Reverteremos esse número com o uso de tecnologia e a melhor capacitação das polícias, com um esquema de comando misto (federação, estados e municípios). Vamos revisar as condições trabalhistas dos agentes e criaremos uma Secretaria de Segurança Cidadã.

A “guerra ao narcotráfico” foi promovida por um presidente de seu partido, Felipe Calderón. Como a avalia?

Anaya - Centenas de milhares de famílias mexicanas se encheram de dor nos últimos 12 anos por causa da violência e das mortes causadas pelo crime organizado. É claro que a estratégia do Estado mexicano na luta contra o tráfico de drogas fracassou. Devemos admiti-lo com todas as suas letras.

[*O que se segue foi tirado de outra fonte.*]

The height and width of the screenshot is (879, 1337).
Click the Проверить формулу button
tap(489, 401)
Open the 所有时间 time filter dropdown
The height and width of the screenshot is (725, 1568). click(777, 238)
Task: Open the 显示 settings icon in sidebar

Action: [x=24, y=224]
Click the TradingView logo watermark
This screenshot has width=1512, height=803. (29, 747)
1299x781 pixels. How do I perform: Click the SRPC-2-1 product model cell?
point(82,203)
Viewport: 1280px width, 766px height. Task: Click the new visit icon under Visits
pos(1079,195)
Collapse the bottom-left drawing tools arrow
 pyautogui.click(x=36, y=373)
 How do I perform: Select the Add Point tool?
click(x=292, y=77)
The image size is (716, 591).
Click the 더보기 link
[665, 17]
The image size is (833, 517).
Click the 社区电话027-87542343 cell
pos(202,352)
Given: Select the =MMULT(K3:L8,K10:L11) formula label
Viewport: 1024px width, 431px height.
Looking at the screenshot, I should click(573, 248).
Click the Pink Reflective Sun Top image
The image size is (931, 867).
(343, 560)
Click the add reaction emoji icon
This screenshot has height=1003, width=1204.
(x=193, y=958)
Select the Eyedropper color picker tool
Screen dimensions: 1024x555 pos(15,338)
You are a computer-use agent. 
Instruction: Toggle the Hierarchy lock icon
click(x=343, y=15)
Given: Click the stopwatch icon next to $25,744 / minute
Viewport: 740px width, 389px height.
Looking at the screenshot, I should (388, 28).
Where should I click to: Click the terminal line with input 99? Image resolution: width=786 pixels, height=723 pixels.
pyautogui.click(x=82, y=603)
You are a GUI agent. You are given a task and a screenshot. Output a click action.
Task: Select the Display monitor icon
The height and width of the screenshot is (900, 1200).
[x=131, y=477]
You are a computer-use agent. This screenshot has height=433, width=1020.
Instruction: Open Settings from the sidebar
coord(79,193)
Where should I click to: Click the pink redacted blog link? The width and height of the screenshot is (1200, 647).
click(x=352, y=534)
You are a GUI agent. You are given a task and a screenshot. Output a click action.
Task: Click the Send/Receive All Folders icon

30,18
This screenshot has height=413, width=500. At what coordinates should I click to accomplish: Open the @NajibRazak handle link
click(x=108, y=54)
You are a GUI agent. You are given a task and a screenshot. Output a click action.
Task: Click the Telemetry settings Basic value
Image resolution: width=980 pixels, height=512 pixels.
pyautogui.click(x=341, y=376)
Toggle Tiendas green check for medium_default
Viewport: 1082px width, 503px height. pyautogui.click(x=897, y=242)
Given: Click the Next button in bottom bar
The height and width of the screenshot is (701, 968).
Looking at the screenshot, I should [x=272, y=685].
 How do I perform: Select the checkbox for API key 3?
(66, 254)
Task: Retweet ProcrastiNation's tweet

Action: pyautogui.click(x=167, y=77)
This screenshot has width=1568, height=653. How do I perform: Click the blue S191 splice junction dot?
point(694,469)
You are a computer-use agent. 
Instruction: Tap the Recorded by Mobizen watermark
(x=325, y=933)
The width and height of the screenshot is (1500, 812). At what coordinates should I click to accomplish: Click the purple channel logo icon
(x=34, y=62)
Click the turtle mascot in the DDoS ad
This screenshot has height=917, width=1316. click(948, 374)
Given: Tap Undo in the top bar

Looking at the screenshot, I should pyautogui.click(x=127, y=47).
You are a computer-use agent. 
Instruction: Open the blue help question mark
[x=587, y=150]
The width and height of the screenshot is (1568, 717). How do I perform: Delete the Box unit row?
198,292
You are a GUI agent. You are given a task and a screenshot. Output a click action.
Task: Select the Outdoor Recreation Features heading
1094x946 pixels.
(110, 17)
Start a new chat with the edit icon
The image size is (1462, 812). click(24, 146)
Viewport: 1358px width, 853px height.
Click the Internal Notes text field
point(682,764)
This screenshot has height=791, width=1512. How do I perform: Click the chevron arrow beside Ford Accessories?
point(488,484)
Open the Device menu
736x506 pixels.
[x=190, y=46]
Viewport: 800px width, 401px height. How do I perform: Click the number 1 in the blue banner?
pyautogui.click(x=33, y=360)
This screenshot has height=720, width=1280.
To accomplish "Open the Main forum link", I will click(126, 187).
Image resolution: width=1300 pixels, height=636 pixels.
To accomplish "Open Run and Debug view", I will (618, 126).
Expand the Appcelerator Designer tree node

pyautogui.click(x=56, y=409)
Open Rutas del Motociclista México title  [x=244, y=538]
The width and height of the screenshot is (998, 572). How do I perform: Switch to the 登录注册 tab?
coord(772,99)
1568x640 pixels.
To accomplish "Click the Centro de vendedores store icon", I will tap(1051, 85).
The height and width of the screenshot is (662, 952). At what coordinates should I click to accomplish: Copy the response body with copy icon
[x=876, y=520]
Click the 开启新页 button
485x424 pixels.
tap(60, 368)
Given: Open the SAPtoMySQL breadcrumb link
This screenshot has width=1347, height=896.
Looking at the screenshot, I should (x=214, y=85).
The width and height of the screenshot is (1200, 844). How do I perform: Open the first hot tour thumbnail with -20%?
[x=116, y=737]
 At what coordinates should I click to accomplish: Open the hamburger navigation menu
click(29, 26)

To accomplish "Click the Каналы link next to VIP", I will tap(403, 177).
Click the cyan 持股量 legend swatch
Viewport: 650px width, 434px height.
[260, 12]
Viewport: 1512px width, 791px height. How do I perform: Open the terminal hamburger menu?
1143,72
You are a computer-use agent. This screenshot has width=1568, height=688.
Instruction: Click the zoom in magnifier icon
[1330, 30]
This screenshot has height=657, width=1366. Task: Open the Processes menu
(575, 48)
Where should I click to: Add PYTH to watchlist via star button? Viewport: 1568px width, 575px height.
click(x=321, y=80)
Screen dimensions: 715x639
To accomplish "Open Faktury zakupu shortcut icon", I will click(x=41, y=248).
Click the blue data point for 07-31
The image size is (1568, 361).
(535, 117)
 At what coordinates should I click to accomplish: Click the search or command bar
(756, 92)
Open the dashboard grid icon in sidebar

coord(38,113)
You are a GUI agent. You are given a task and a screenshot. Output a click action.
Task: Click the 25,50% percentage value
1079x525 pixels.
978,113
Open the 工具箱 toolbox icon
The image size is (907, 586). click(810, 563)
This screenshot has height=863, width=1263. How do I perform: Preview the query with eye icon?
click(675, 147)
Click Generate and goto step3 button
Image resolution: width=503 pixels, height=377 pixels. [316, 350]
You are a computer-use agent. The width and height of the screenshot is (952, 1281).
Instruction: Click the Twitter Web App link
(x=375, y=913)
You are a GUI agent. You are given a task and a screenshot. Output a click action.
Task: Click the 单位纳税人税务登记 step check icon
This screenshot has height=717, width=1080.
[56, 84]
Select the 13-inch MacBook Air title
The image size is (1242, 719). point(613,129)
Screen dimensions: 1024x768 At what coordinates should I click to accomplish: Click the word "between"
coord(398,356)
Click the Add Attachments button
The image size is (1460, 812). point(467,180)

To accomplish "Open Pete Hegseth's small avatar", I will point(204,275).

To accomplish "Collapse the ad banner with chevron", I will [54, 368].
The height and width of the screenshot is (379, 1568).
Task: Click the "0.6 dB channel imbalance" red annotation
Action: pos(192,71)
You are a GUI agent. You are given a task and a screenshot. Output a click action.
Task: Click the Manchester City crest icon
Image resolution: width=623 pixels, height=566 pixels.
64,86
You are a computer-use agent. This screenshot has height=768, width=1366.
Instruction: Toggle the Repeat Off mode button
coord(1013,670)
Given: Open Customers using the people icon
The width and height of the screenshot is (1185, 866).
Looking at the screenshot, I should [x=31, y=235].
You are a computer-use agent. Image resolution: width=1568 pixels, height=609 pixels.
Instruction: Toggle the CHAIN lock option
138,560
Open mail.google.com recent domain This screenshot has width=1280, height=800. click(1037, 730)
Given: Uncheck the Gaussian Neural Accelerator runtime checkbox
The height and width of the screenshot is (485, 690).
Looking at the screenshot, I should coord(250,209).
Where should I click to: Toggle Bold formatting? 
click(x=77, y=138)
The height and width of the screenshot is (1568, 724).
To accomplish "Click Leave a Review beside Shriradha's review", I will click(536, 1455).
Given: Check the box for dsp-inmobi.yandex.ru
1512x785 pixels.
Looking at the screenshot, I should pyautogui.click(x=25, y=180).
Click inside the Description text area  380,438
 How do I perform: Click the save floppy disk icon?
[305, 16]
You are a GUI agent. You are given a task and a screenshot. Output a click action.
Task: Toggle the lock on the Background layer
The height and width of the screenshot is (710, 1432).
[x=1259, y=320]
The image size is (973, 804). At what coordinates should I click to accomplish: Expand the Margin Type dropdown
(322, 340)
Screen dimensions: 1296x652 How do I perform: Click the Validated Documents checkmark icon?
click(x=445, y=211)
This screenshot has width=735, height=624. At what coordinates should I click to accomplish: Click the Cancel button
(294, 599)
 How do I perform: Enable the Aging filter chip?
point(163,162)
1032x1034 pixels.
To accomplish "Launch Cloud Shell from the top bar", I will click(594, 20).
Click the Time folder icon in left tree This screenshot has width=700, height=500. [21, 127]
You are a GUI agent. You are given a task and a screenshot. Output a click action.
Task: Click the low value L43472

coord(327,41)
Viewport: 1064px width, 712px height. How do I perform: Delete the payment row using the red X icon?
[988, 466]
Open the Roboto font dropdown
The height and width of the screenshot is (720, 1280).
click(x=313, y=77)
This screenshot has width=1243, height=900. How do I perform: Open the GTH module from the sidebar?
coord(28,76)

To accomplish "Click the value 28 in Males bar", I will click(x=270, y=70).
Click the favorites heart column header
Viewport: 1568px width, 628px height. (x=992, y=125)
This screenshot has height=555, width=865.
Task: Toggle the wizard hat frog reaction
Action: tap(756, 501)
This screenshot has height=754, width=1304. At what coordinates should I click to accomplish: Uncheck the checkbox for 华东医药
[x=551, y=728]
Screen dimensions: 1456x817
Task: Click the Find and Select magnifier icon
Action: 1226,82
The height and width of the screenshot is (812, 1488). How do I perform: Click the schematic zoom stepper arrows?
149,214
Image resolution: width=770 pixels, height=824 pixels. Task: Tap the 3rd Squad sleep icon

Este governo não só não conteve a violência como a alimentou com decisões muito erradas. Eles acreditavam que censurando informação, mas mantendo a mesma estratégia, alcançariam resultados diferentes, o que acabou sendo um fracasso retumbante.

Quando nossa frente assumir o governo, teremos que mudar essa realidade, lutar para erradicar a violência e o medo nas ruas.

Nossa estratégia também passará pela revisão de nossas políticas de cooperação em segurança com os EUA. Não vamos permitir que o México conte os mortos enquanto nosso vizinho continua sendo o maior mercado de drogas do mundo e de armas ilegais para as gangues criminosas.

O sr. aceitaria iniciar um debate pela legalização das drogas como alternativa ao narcotráfico?

Anaya - Sim. Parte da mudança passa por revisar causas e consequências da luta empreendida até agora pelo Estado contra o narcotráfico, de forma específica no que diz respeito à produção, comércio e consumo de maconha. Convocaremos um amplo debate nacional sobre a conveniência da legalização. Seria um erro continuar abordando o narcotráfico apenas da ótica da segurança em vez de explorá-lo do ponto de vista da saúde pública.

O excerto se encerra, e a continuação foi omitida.